How can we transform the lives of these young successful stars, keep them on the straight path, not allowing them to fall into the hands of agents and hawks that will not make realistic plans for their progress, and ensure they stay together and graduate to make Africa proud at senior level?

Education is key here. Mentoring is important. And this is a challenge to the Nigerian and Malien Football Federations to take the bait and genuinely nurture these youngsters who were on show in Santiago, Chile yesterday.

The challenge is to see them develop within the realms of reality – not building their castles up in the sky, and not allowing people who do such building to find a way into the young players’ heads. The challenge is to see them call the players’ parents and help talk to them to tone down their expectations from these boys and allow them to grow naturally.

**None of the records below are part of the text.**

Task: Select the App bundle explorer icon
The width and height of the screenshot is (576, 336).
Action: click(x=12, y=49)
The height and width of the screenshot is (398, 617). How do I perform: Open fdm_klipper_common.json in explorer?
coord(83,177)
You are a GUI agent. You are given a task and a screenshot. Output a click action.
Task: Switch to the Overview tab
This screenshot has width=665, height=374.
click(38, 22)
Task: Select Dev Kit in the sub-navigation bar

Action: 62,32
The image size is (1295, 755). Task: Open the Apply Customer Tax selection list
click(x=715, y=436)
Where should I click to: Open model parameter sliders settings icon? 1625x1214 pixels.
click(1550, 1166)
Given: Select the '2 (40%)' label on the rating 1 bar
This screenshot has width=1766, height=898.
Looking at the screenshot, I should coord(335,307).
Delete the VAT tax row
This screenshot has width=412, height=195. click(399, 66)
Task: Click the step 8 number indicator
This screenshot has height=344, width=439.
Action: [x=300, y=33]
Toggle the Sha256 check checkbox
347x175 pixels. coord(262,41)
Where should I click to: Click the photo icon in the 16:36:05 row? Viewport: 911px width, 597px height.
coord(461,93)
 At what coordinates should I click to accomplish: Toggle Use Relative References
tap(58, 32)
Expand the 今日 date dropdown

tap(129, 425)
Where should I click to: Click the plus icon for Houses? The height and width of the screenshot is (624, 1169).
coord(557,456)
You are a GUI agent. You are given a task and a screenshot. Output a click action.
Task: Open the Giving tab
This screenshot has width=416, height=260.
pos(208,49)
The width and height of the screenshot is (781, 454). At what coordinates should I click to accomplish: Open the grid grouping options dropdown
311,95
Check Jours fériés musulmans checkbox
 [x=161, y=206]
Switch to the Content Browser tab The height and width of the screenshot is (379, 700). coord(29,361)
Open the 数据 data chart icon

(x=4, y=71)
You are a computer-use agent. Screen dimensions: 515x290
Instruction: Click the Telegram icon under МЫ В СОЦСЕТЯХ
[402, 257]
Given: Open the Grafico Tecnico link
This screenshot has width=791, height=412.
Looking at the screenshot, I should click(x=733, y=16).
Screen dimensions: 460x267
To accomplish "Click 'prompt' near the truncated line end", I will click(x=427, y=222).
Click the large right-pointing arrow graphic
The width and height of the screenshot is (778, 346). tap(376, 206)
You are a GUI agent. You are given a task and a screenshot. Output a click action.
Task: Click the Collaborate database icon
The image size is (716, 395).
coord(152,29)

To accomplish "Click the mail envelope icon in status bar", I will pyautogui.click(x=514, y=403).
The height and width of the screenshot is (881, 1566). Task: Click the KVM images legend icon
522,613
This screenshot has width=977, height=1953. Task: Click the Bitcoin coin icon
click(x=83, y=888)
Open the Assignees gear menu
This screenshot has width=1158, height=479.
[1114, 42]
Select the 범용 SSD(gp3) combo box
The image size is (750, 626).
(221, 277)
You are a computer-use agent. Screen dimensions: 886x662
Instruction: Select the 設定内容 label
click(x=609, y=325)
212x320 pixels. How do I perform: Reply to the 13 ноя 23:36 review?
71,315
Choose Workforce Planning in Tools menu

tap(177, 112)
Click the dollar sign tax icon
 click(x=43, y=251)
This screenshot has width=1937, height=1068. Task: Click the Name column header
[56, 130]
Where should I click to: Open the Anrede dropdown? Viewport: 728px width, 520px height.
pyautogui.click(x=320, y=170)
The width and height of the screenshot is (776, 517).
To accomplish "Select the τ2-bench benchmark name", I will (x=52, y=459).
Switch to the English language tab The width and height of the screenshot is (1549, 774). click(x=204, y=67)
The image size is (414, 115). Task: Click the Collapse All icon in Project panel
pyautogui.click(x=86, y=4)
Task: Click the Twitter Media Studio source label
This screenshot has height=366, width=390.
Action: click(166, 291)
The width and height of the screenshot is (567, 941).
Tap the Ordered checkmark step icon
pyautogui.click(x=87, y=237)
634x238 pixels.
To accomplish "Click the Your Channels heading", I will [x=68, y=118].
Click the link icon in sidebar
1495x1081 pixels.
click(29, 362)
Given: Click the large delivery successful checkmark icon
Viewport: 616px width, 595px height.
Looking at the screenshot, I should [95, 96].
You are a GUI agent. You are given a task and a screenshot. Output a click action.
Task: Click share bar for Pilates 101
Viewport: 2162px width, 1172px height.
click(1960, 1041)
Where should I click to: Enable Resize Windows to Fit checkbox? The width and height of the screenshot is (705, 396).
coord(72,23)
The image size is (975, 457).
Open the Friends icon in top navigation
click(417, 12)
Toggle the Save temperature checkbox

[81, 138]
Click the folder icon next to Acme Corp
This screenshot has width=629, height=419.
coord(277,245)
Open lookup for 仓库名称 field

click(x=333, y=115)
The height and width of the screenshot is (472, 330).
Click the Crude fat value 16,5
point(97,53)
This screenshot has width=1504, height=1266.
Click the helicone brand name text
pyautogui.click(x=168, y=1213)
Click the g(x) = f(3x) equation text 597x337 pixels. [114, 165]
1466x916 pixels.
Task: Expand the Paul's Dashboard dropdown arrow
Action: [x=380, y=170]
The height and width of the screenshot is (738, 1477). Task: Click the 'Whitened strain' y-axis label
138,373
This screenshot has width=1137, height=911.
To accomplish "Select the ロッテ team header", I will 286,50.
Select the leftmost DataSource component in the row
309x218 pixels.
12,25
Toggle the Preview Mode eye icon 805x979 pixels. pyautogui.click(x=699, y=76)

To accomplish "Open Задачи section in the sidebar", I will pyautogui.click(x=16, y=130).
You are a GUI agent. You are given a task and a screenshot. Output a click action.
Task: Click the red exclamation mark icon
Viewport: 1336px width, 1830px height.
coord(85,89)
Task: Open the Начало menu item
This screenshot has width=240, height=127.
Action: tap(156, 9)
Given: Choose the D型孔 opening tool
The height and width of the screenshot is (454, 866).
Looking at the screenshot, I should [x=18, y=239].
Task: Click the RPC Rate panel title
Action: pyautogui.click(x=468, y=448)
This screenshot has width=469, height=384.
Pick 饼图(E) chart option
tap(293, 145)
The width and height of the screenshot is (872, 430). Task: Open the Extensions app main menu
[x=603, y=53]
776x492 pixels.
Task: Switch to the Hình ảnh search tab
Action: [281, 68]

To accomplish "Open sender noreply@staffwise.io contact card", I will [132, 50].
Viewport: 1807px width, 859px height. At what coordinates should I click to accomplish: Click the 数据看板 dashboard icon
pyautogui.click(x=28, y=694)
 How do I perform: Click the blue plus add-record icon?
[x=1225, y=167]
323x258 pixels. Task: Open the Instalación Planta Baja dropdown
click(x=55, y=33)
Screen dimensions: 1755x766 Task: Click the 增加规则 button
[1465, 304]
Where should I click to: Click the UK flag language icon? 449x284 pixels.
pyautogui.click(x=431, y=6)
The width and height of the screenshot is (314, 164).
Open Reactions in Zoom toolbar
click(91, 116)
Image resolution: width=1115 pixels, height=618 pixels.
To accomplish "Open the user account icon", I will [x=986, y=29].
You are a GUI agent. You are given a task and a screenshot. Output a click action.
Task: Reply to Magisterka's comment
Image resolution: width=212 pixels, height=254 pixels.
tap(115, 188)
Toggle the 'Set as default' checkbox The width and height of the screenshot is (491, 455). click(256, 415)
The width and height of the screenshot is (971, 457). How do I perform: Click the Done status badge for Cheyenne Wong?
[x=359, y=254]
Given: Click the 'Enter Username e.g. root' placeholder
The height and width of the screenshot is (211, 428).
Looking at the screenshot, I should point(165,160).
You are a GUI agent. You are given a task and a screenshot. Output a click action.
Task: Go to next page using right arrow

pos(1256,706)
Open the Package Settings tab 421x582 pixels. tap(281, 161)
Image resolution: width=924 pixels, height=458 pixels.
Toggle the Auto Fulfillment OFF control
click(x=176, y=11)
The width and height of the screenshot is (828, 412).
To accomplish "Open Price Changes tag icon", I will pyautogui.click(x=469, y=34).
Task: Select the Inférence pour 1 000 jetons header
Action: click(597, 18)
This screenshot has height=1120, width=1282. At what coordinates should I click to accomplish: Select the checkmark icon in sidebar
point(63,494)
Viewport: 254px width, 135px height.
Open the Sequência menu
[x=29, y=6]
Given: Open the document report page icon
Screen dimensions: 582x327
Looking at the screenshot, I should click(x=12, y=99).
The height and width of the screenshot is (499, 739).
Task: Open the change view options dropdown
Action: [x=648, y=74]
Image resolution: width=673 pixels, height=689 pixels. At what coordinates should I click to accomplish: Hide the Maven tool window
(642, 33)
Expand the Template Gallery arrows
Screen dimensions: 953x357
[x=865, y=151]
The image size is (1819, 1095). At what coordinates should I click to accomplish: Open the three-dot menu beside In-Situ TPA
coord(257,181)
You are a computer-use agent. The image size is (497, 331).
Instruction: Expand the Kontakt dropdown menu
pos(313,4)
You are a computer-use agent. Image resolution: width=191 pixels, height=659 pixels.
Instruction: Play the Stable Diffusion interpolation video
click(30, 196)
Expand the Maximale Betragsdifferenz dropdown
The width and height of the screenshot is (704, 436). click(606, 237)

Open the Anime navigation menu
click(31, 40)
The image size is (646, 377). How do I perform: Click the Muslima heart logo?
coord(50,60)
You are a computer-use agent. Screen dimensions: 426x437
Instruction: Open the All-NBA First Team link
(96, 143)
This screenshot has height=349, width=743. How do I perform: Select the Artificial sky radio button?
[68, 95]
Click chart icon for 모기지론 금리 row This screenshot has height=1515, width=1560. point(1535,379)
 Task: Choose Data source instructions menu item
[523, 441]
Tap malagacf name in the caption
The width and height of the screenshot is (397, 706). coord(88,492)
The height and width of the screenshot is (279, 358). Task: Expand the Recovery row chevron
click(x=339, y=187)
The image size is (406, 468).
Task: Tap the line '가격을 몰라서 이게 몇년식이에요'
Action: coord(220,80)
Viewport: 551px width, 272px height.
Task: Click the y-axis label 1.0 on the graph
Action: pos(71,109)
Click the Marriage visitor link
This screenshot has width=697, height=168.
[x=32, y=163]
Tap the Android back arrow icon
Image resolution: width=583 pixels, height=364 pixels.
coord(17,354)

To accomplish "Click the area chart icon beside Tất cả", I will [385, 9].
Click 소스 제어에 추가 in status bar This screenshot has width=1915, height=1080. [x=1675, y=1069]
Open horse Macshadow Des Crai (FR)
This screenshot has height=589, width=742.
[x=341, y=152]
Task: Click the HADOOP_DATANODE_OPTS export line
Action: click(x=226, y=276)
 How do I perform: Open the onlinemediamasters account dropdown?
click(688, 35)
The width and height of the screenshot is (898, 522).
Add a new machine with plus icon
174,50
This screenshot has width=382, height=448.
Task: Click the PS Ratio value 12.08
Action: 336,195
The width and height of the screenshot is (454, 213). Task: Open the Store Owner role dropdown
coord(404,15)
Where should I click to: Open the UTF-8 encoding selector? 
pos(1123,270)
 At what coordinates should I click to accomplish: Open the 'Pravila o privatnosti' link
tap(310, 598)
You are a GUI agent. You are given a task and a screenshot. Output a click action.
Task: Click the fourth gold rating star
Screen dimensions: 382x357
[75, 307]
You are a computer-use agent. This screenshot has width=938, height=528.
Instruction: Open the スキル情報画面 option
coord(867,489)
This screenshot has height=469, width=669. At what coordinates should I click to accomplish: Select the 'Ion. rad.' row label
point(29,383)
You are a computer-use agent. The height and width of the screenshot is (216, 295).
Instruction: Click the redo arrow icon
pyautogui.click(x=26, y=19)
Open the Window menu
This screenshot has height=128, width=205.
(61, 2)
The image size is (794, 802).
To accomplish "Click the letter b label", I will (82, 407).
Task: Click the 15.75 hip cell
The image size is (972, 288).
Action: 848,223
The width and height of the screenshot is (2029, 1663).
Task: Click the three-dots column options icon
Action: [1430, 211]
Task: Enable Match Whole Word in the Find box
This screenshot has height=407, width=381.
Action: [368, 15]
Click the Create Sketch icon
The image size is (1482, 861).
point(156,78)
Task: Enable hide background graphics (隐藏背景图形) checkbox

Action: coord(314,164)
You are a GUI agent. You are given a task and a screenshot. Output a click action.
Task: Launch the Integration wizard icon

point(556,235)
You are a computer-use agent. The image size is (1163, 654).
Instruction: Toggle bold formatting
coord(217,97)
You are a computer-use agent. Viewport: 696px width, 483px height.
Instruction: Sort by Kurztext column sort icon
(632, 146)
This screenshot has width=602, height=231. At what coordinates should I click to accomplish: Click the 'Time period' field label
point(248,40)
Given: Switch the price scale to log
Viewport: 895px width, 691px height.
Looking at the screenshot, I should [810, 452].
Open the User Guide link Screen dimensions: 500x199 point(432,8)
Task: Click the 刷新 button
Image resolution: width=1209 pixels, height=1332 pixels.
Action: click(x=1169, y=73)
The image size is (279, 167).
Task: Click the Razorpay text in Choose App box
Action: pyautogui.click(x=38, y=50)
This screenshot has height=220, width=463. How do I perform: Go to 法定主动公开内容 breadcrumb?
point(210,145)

The talent is there; the will is there, as is the zeal. Many of the Nigerian and Malian players will get to the top, if they take it nice and easy, and walk before they run.

Agents are not the best protagonists of this gradual, patient development of young players. Nor are parents in our African society. Which is why the buck should stop with federations, who will, effectively be the long term beneficiaries of a good transition project – with success upon success in all cadres of national football, using the model of effective transition by monitoring and mentoring.

We want to see Africa rule the world at other levels than Under-17. We want Africa to show that youth football is really what it is – a bedrock for future growth. We want to keep persistent pessimists quiet and prove that Africa can really grow from the youth. A smooth and effective transition is the tonic that is needed.

Congratulations Africa, but the hard work should start now.